PROBLEM REQUIREMENTS: When you reach the line with "Where should I" in the records below, begin transcribing exactly and continue up to and including the line with "Screen dimensions: 1568x331", leaving out every picture.
>>>
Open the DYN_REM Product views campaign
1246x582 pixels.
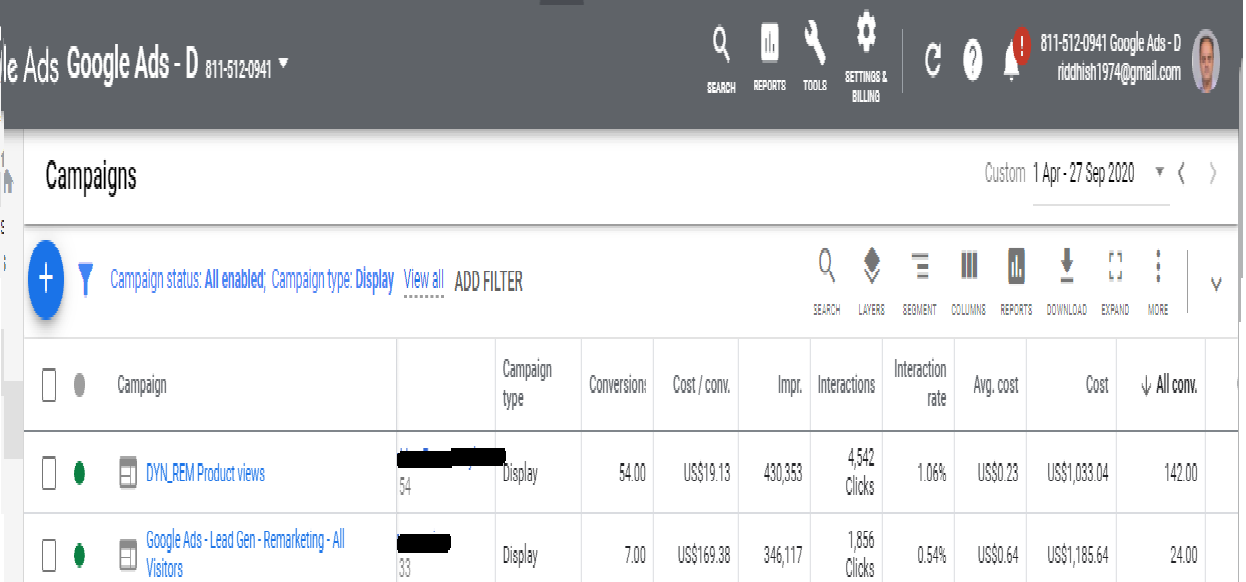(205, 474)
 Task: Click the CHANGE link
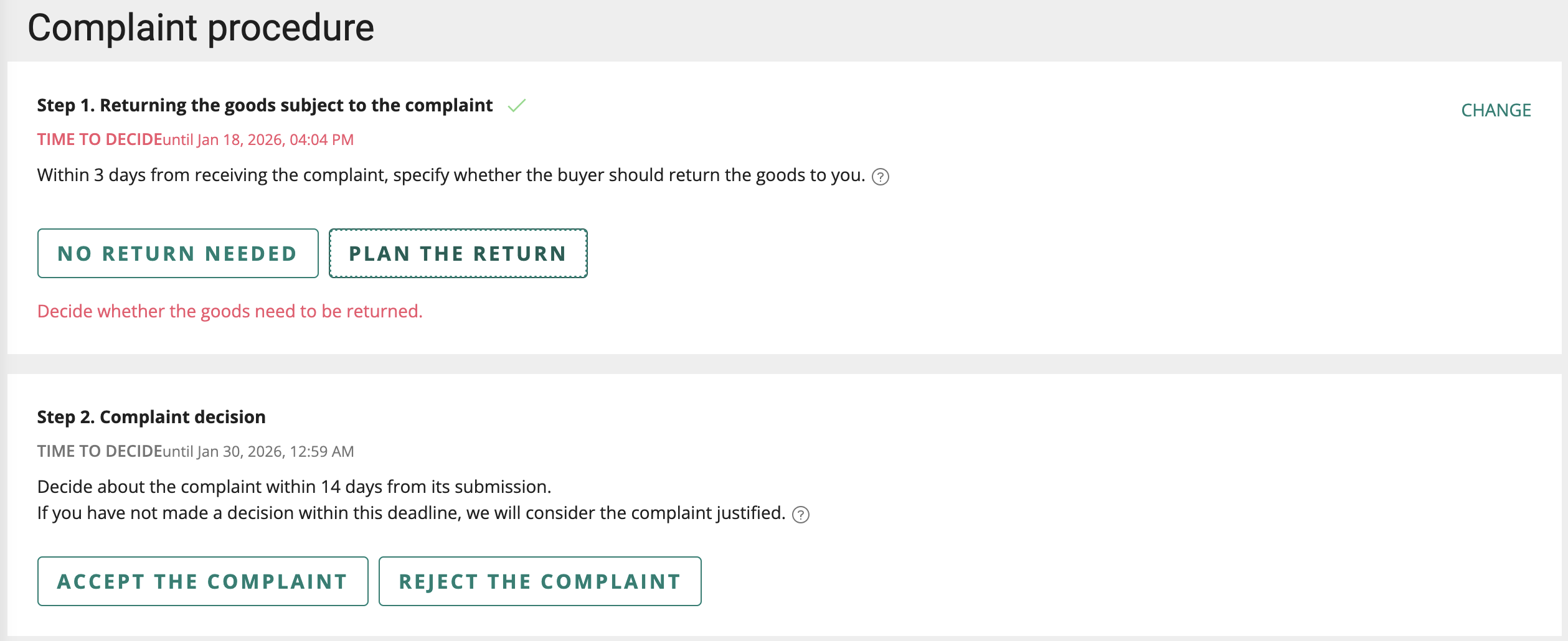1496,110
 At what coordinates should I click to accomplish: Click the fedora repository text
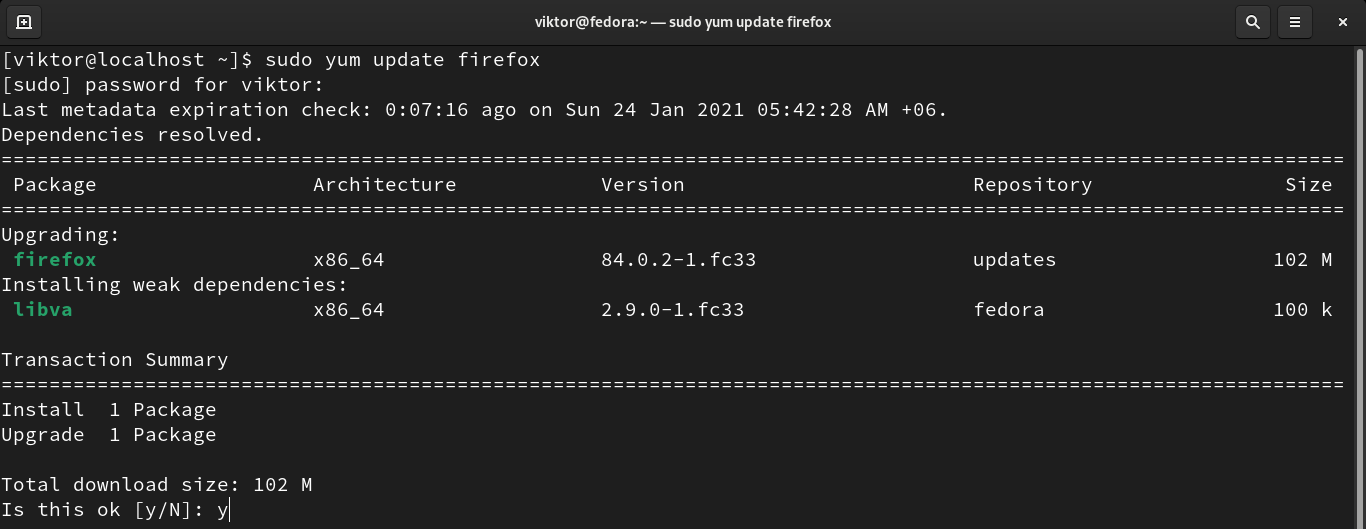(x=1008, y=310)
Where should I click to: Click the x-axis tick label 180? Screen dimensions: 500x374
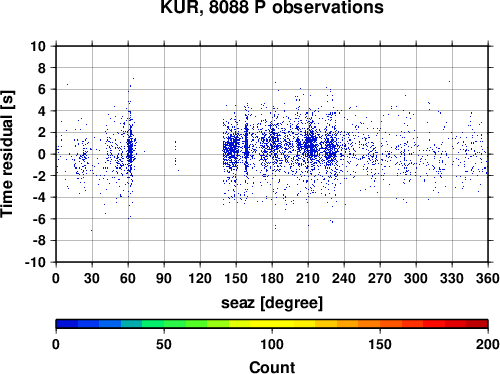point(272,278)
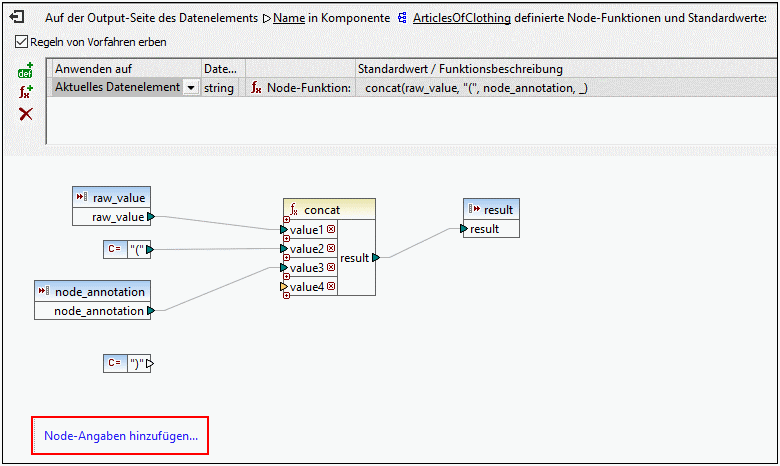The width and height of the screenshot is (780, 466).
Task: Click the add node function icon
Action: [x=26, y=92]
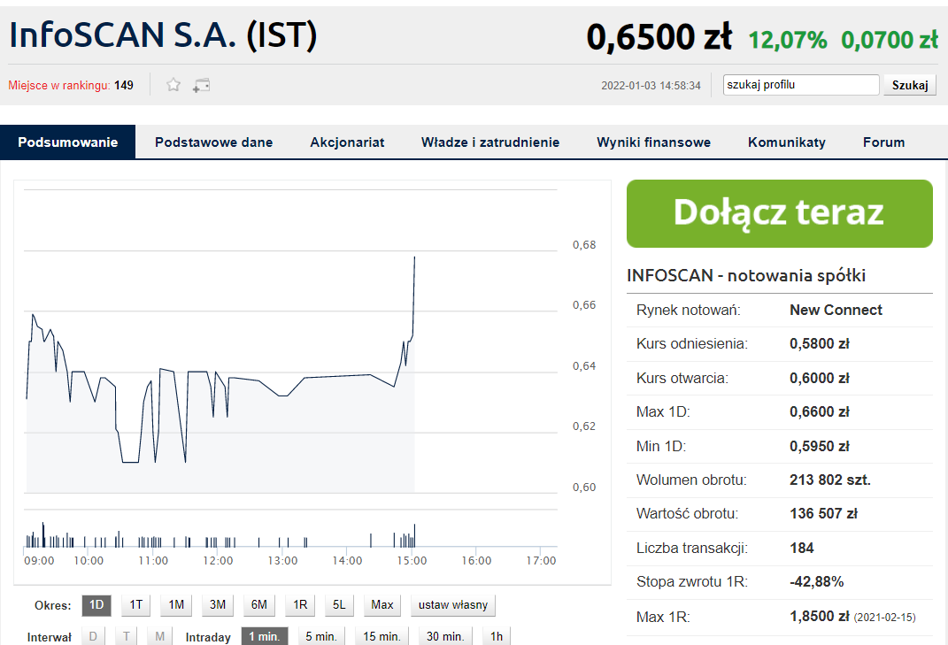Open the Forum tab
This screenshot has height=645, width=948.
883,142
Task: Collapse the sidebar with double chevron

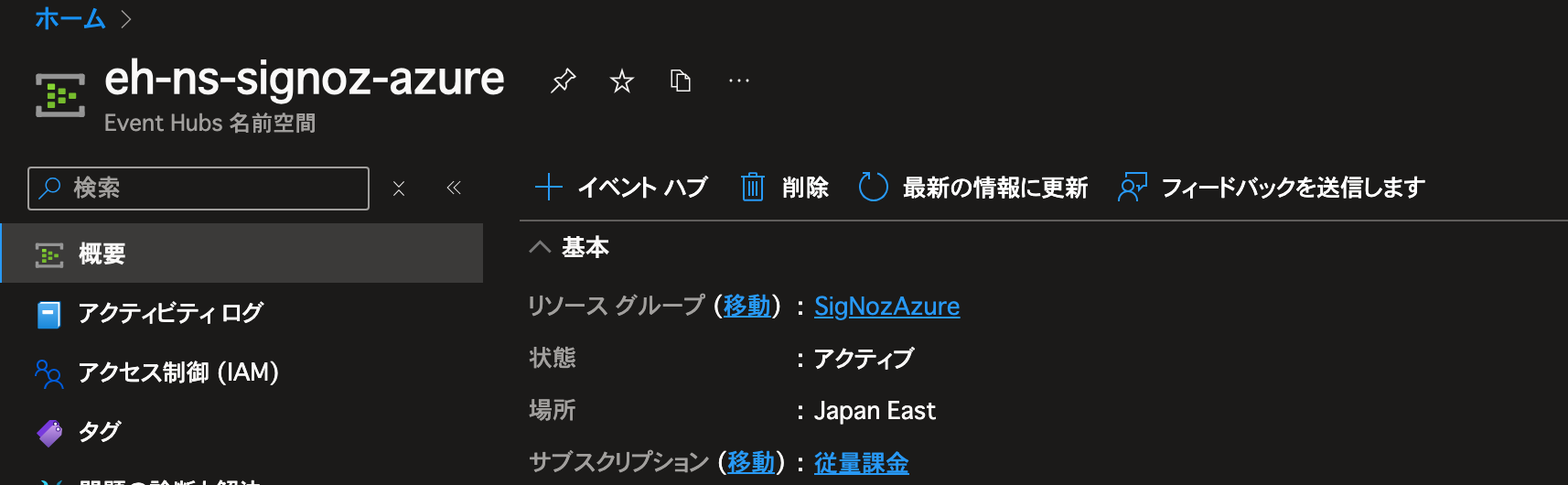Action: pos(454,189)
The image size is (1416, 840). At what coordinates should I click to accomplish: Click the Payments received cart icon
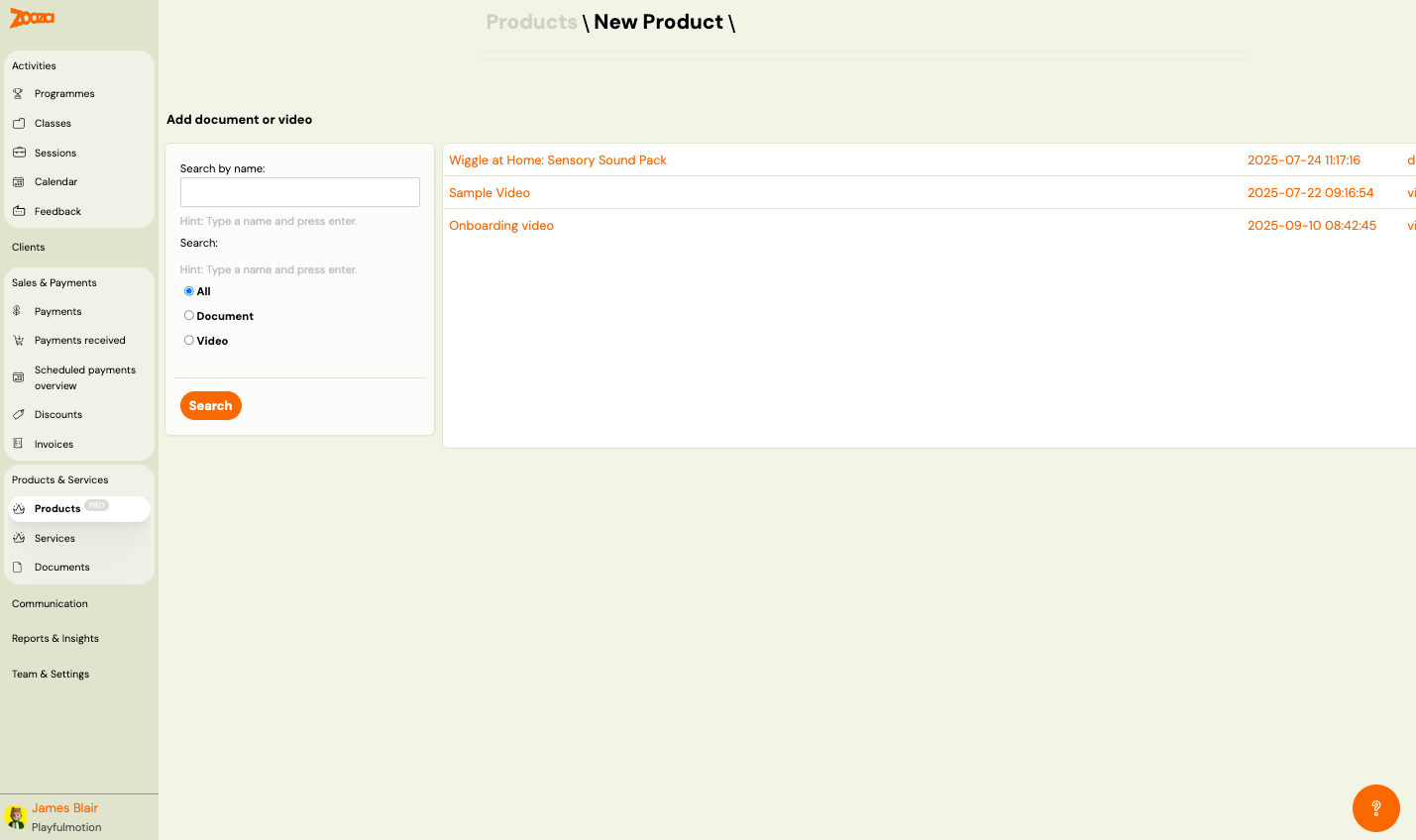(18, 340)
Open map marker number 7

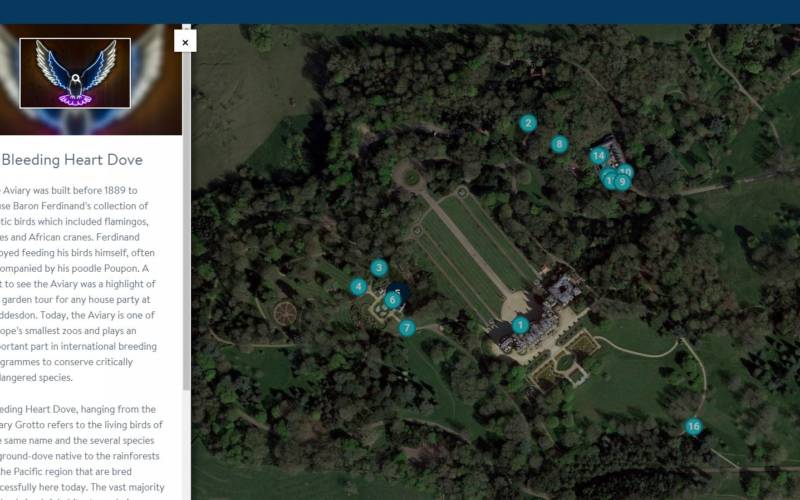(x=407, y=328)
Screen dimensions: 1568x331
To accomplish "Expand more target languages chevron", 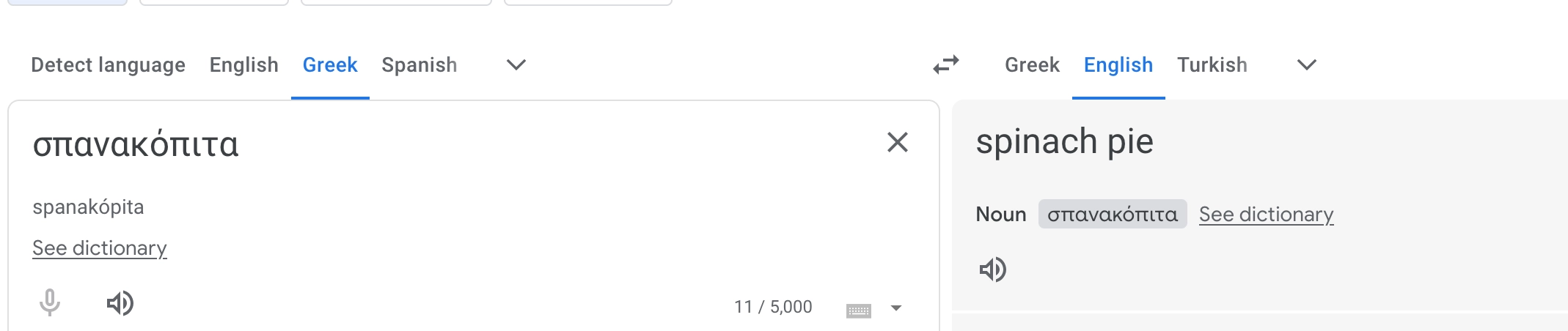I will pyautogui.click(x=1307, y=65).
<<<
ANSWER SECTION:
Where should I click to: Click the x-axis tick label 180? Screen dimensions: 500x374
point(272,278)
The width and height of the screenshot is (780, 466).
Task: Click the add node function icon
Action: [x=26, y=92]
Open the Forum tab
This screenshot has height=645, width=948.
883,142
Task: Collapse the sidebar with double chevron

Action: pos(454,189)
The image size is (1416, 840). At what coordinates should I click to accomplish: Click the Payments received cart icon
(18, 340)
Open map marker number 7

(x=407, y=328)
Screen dimensions: 1568x331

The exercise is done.